How to compute the gradient of a component of a vector-valued function?

tmaric · July 27, 2022, 5:59am

Let’s say I have a function Psi with a 4-dimensional vector output, that takes a 3-dimensional vector u as input. I would like to compute the gradient of the first three components of Psi w.r.t. the respective three components of u:

import torch

u = torch.tensor([1.,2.,3.], requires_grad=True)

psi = torch.zeros(4)
psi[0] = 2*u[0]
psi[1] = 2*u[1]
psi[2] = 2*u[2]
psi[3] = torch.dot(u,u)

grad_Psi_0 = torch.autograd.grad(psi[0], u[0])
grad_Psi_1 = torch.autograd.grad(psi[1], u[1])
grad_Psi_2 = torch.autograd.grad(psi[2], u[2])

And I get the error that u[0],u[1], and u[2] are not used in the graph:

---> 19 grad_Psi_0 = torch.autograd.grad(psi[0], u[0])
     20 grad_Psi_1 = torch.autograd.grad(psi[1], u[1])
     21 grad_Psi_2 = torch.autograd.grad(psi[2], u[2])
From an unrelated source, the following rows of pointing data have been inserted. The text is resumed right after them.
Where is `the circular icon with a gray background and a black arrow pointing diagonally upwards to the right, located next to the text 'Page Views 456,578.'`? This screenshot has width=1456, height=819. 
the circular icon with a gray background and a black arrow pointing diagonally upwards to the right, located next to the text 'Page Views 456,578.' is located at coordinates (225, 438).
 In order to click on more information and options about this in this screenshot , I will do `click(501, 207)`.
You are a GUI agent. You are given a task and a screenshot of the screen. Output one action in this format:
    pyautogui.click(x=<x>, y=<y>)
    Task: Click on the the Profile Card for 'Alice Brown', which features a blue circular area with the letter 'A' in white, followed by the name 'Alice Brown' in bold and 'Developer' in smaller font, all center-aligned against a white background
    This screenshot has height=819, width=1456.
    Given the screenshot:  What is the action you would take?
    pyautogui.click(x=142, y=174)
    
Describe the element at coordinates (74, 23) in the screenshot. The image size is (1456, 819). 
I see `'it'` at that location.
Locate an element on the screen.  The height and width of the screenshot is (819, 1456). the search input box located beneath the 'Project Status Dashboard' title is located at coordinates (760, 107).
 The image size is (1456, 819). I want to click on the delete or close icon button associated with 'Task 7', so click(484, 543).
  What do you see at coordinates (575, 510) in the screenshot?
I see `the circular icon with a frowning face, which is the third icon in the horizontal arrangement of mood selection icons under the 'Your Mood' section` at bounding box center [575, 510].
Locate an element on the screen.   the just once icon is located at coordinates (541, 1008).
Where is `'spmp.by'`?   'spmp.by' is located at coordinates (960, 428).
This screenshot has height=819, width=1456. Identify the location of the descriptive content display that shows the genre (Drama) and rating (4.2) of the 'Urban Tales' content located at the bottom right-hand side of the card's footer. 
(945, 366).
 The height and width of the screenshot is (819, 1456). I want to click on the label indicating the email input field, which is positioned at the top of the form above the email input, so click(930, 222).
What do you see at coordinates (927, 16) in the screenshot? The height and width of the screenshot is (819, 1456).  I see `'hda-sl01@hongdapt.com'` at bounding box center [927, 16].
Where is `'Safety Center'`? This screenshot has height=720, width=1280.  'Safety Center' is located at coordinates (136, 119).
File ~/.local/lib/python3.10/site-packages/torch/autograd/__init__.py:275, in grad(outputs, inputs, grad_outputs, retain_graph, create_graph, only_inputs, allow_unused, is_grads_batched)
    273     return _vmap_internals._vmap(vjp, 0, 0, allow_none_pass_through=True)(grad_outputs)
    274 else:
--> 275     return Variable._execution_engine.run_backward(  # Calls into the C++ engine to run the backward pass
    276         outputs, grad_outputs_, retain_graph, create_graph, inputs,
    277         allow_unused, accumulate_grad=False)

RuntimeError: One of the differentiated Tensors appears to not have been used in the graph. Set allow_unused=True if this is the desired behavior.

Why is this the case? I am using u[i] to build psi…

AlphaBetaGamma96 · July 27, 2022, 10:49am

Your leaf Tensor here is u not u[0] or u[1] so that’s why you have the error you do.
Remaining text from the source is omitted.